The main idea is to abstract more information from the receptive field.
“As in CNN, filters from higher layers map to larger regions in original input. It generates a higher level concept by combining the lower level concepts from the layer below. Therefore, we argue that it would be beneficial to do a better abstraction on each local patch,before combining them into higher level concepts."
The method is to replace the GLM (generalized linear model) with a MLP (multilayer perceptron). Previously, CNN prefers to use linear filters followed by a nonlinear activation function. But this structure may impose some prior on the input data. In this article, the author use multilayer perceptron to extract feature on the local receptive field.

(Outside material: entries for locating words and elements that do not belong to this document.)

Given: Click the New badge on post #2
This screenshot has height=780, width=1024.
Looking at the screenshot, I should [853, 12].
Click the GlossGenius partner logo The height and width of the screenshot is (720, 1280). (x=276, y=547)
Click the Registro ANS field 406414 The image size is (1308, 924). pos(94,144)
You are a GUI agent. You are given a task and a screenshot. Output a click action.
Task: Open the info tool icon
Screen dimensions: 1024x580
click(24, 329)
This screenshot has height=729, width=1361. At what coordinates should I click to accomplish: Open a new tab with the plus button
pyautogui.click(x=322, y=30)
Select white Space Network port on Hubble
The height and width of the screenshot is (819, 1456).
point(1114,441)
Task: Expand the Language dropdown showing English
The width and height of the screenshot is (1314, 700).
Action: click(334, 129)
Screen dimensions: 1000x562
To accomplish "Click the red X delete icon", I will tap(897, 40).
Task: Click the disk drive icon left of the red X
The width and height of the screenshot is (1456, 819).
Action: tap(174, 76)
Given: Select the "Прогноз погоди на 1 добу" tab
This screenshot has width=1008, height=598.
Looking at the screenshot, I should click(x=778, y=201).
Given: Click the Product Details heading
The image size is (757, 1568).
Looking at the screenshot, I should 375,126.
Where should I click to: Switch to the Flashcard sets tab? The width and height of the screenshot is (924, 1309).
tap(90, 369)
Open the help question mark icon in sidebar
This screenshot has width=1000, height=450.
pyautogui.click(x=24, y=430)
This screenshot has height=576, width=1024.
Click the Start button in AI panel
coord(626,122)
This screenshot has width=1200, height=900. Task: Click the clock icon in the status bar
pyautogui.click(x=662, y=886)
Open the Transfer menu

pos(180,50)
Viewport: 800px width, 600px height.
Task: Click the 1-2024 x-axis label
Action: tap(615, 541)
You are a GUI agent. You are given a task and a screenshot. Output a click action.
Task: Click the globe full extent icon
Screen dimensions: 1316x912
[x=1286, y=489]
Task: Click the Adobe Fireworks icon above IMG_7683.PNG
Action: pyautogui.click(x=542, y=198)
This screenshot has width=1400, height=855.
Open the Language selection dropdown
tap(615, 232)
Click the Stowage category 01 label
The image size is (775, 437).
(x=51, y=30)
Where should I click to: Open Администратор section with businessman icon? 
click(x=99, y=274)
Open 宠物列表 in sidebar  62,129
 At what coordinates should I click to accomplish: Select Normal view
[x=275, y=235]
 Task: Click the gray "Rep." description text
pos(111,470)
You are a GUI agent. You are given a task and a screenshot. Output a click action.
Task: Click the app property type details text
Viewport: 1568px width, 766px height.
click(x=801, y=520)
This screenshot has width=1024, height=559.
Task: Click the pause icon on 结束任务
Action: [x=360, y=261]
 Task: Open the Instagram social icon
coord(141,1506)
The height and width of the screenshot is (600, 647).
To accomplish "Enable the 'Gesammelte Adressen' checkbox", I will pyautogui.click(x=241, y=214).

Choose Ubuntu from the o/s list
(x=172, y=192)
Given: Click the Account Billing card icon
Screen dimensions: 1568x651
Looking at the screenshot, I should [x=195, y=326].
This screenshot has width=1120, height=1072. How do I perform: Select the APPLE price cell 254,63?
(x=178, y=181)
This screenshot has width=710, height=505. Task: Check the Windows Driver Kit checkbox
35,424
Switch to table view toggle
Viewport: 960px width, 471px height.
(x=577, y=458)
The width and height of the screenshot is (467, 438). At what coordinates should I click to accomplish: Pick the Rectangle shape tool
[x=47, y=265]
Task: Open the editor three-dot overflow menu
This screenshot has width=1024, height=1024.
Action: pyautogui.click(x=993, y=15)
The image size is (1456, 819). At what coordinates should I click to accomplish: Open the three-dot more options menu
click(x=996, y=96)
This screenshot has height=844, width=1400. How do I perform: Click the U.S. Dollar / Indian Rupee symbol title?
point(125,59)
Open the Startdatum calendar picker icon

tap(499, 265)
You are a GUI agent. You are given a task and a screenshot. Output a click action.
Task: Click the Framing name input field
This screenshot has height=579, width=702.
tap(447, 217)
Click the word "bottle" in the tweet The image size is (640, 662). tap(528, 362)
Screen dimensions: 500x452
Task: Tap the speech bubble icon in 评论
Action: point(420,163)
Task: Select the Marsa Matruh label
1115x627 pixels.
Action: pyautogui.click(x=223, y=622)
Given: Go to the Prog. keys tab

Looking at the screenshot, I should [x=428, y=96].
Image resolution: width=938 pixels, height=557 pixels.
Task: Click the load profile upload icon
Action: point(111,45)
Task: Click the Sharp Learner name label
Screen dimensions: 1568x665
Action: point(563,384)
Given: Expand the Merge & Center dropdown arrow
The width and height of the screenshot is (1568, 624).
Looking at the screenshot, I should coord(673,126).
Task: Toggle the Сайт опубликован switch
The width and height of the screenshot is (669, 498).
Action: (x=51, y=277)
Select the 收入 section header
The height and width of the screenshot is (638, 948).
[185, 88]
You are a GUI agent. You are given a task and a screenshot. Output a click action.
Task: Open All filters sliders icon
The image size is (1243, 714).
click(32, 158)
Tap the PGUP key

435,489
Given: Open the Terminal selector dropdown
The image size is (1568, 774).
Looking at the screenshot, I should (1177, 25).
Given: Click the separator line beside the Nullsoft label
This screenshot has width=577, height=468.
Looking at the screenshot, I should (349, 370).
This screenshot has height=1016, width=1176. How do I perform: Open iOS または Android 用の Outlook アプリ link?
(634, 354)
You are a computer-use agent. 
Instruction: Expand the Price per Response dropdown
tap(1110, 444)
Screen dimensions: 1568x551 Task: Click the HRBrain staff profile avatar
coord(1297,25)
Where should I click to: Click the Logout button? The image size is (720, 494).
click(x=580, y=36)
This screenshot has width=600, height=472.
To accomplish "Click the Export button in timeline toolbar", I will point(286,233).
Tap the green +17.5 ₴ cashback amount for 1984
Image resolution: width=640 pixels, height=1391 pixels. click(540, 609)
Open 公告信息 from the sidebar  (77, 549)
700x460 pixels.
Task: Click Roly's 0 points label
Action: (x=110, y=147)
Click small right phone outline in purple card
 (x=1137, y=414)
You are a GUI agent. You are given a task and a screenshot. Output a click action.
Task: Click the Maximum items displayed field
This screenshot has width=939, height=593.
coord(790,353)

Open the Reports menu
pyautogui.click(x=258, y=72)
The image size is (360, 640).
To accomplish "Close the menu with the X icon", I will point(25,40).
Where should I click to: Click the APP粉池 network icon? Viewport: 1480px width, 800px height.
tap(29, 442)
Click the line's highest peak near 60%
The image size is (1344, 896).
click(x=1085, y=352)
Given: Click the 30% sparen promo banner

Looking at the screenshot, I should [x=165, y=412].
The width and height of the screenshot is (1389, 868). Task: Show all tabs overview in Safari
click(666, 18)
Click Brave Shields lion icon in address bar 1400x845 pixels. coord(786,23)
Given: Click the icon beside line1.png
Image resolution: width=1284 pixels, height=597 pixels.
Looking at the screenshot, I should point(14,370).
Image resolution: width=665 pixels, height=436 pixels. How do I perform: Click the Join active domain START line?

“Maxout Network imposes the prior that instances of a latent concept lie within a convex set in the input space.”
“Given no priors about the distributions of the latent concepts, it is desirable to use a universal function approximator for feature extraction of the local patches, as it is capable of approximating more abstract representations of the latent concepts.”
Another trick to prevent overfitting is, in this article, using global average pooling instead of fully connected layer.
“One advantage of global average pooling over the fully connected layers is that itis more native to the convolution structure by enforcing correspondences between feature maps and categories. Thus the feature maps can be easily interpreted as categories confidence maps. Another advantages is that there is no parameter to optimize in the global average pooling thus overfitting is avoided at this layer. Futhermore, global average pooling sums out the spatial information, thus it is more robust to spatial translations of the input.”